Success! High fructose corn syrup was born.

At this point, despite growing concerns about its presence,HFCS is lurking in more foods than could ever have been imagined over 40 years ago, and your only protection against this laboratory creation is to read ingredient labels and reject all foods containing it, since many researchers consider it the culprit in an  epidemic of obesity and diabetes. Its reputation caused the corn refiners to try to change the name of this worrisome concoction to the sweeter “corn sugar” — but the FDA wouldn’t allow it to be disguised in this fashion, so it’s still recognizable from its name on the ingredient label.

The ooze

Imagine huge bins of chicken skeletons. Most of the meat has been stripped from them, heads cut off, many with necks and some skin still attached.  The chicken remains are then placed in a giant  machine that crushes and separates bone from tissue and emits a “paste-like” red ooze.

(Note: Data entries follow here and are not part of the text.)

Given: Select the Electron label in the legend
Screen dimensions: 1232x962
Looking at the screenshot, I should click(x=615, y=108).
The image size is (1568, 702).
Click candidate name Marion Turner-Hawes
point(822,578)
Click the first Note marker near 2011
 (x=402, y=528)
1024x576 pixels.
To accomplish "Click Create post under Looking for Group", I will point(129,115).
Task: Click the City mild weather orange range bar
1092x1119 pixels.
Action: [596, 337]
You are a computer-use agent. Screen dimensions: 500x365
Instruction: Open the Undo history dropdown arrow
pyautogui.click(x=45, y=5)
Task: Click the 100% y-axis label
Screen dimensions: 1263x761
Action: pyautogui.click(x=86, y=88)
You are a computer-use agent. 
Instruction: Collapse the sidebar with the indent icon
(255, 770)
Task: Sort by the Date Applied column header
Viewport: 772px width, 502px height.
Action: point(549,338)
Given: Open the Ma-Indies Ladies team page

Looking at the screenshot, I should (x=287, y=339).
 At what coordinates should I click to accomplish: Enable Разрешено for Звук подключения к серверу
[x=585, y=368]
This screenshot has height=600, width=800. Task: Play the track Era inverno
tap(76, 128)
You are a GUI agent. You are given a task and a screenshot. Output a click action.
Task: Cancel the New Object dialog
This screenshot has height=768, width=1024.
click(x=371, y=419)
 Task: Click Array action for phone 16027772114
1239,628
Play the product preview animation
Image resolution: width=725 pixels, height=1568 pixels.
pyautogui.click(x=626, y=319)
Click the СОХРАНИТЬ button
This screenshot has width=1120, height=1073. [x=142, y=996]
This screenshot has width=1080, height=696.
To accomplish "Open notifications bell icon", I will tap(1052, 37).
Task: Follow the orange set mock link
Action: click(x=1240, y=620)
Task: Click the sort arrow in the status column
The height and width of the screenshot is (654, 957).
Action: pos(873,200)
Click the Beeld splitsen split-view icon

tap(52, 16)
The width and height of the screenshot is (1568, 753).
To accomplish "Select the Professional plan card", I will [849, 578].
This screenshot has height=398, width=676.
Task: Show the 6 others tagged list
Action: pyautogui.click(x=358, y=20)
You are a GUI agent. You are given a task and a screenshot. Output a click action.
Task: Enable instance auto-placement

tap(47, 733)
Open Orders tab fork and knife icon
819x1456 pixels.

If that sounds like the opening scene in a horror flick, it’s not, but rather the manufacturing process for the base ingredient in numerous processed foods such as chicken or turkey “franks,” pizzas, deli meats and canned pasta and meat items. Don’t look for “ooze” on the label though. It has a slightly friendlier name it goes by –  mechanically separated chicken or turkey.

Beetle juice (and other yucky things)

If creepy crawlers gross you out, then you might not want to hear what could very well be in some of your favorite processed foods.

A Food and Drug Administration rule that might ‘bug’ you allows the crushed bodies of small, scaly bugs called cochineal to be deliberately added to many red-hued foods and beverages, such as Dannon yogurt, to give them a pretty rosy color.

To avoid having beetles in your yogurt, or grapefruit juice, or candy, again be advised to check ingredient labels for cochineal or carmine.

Bugs and bug parts, rodent hair, rat poop and maggots are some of the other yucky “extras” that could be in your spices, jelly, canned tomato and mushroom products, to name a few. The FDA considers such unintended additives “unavoidable” and says it cost too much to process food without these “defects.” But don’t worry, there are limits to how many a product can contain. For example, only four rodent hairs are allowed in 100 grams of apple butter. Feel better now?

For the other gross ingredients it’s a bit trickier, as you have no way to really know if any of those permitted yucky things are in your food. What we can say is certainly not all foods or spices contain these unwanted extras, so it’s possible that higher quality brands conduct food processing in a more sanitary way. And stay away from canned mushrooms. That product is allowed to have up to 20 or more maggots of any size per 100 grams.

Brain eaters

Just as brain-eating monsters are a sci-fi favorite, brain-destroying additives are loved by scores of  food manufacturers.

Such invaders include the “flavor enhancer” monosodium glutamate (and other disguised forms of processed free glutamic acid), and the artificial sweetener aspartame, all known as “excitotoxins,” meaning they can literally excite brain cells to death.

Although aspartame can be found in numerous healthy-sounding foods, such as yogurt, juice drinks and snack bars, it has never been proven to be safe to consume. Over 40 years ago, studies connected it to brain tumors in rodents and grand mal seizures in rhesus monkeys. Despite that, it hit the marketplace with the FDA’s blessings and has been added to all types of food ever since.

Free glutamic acid is another instance where the FDA has been presented with enough evidence to limit, or at the very least label a harmful ingredient’s presence in processed foods, but has refused to act. While monosodium glutamate is a familiar name to consumers, and required to be listed on an ingredient label, there are many forms of “hidden” MSG appear bearing other names, such as autolyzed yeast and hydrolyzed protein, waiting to eat unsuspecting brain cells (especially in kids, whose defenses against such dietary demons aren’t quite developed).

Your only protection against these toxic monsters in processed food is to know what to look for and on the label and avoid, including words like “hydrolyzed” and “caseinate.”

So there they are — a rogues’ gallery of fearsome food ingredients that are about as scary as anything you’ll find at a Halloween party — and a whole lot more dangerous.